The database for collection and analysis of real accidents was developed with Microsoft Access 2000. It is a relational database that allows the storage of all information related to the accident divided in three main categories: general information of the accident, vehicles data and occupants' data. For each vehicle involved in the accident the database contains information related to: vehicle characteristics, accident reconstruction results (EES, delta velocity,...) and static deformations measured on it. A large number of photographs of the vehicle (and of accident site) can be stored in order to better understand the behaviour of the vehicle during the accident and as well a lot of information for each occupant either adult or child, including anthropometric data, list of injuries coded according to an International coding system. In order to allow to the other workpackages the use of these data, several details related to the child environment in the car are also stored in the database: front seat position, seatback inclination, restraint conditions, airbag type and status, misuse of child restraint system (CRS), description of CRS, damage of CRS, appropriate use, and many pictures of both the seating place in the car and of the CRS to permit a better evaluation. In order to guarantee the coherence of data introduced into the database, a database software tool of management was developed with Microsoft Visual Basic 6. This software tool was designed mainly to analyse all data stored into the database and see one complete accident in each component or to perform statistical queries or case selection according to criteria.
When the CHILD project started, a newborn dummy was not yet available for use in accident reconstructions.

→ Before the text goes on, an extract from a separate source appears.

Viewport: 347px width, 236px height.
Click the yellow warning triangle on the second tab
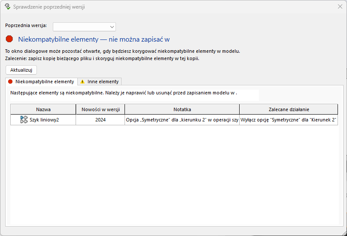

TNO was responsible for the development of the Q0-dummy, a dummy representing a newborn child as part of the Q-series. The Q0 dummy is based on up-to-date biomechanical and anthropometrical data and knowledge. It has a total body mass of 3.4kg and a biofidelity requirement for head and neck have been derived. These two body parts are the most vulnerable of a newborn in a car. The Q0 is provided with extensive instrumentation possibilities: head, thorax and pelvis accelerometers and an upper neck load-cell. A limited test program has proven the durability, repeatability and biofidelity of this dummy. At the moment three prototypes are ready for the reconstruction work of the CHILD program. An evaluation phase will run parallel with the reconstruction work.

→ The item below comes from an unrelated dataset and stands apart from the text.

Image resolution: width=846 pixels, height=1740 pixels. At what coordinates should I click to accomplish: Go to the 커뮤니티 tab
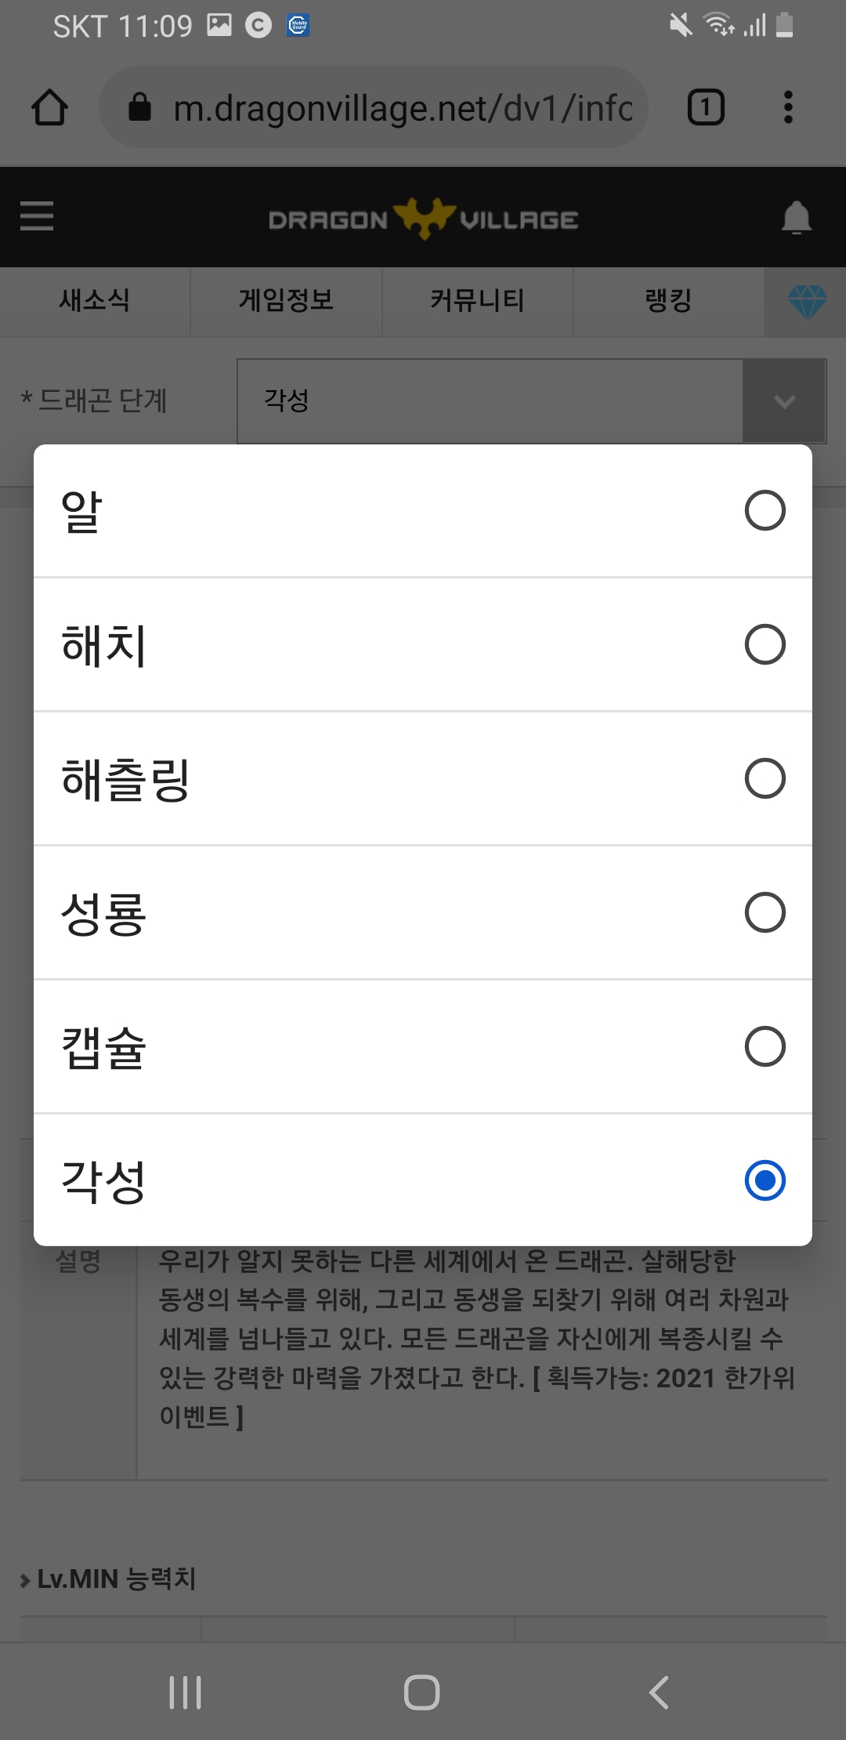[x=477, y=301]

The results of the comparative testing of different test procedures show that the original CHILD procedure is not sensible as the dummy readings are quite low and there are almost no possibilities to differentiate between different qualities of seats. The comparison of the both modified CHILD procedures (high-g and high-g and fixed door) shows that the simulated intrusion has almost no influence on the dummy readings in the non worst-case configuration therefore it seems to be unfair to use a test procedure with intrusion, when it does not influence the results significantly. The fixed door derivate of the CHILD procedure and the modified NPACS procedures seem to be the best choice based on the test results mentioned above. Both represent an adequate severity level and allow distinguishing between different seats. The main advantage of the fixed door procedure is the simple set-up, which promises high reproducibility. However, based on the experience from the NPACS project, where the ADAC test procedure (fixed door procedure but in an angle of 80°) was compare with car and hinged door tests, it is reasonable to expect a completely different situation when testing RF CRS. The NPACS protocol is currently subject to ISO standardisation. During this process it is very likely that the intrusion velocity will be reduced compared to the NPACS settings. With respect to harmonisation it is reasonable to propose a side impact test procedure, which is already in use. As the CHILD proposal is meant to form, as base for legislation and NPACS is a consumer test, there are good reasons to reduce the severity level compared to NPACS. For these reasons the modified TUB/NPACS procedure with reduced angular velocity was selected as the CHILD side impact test procedure.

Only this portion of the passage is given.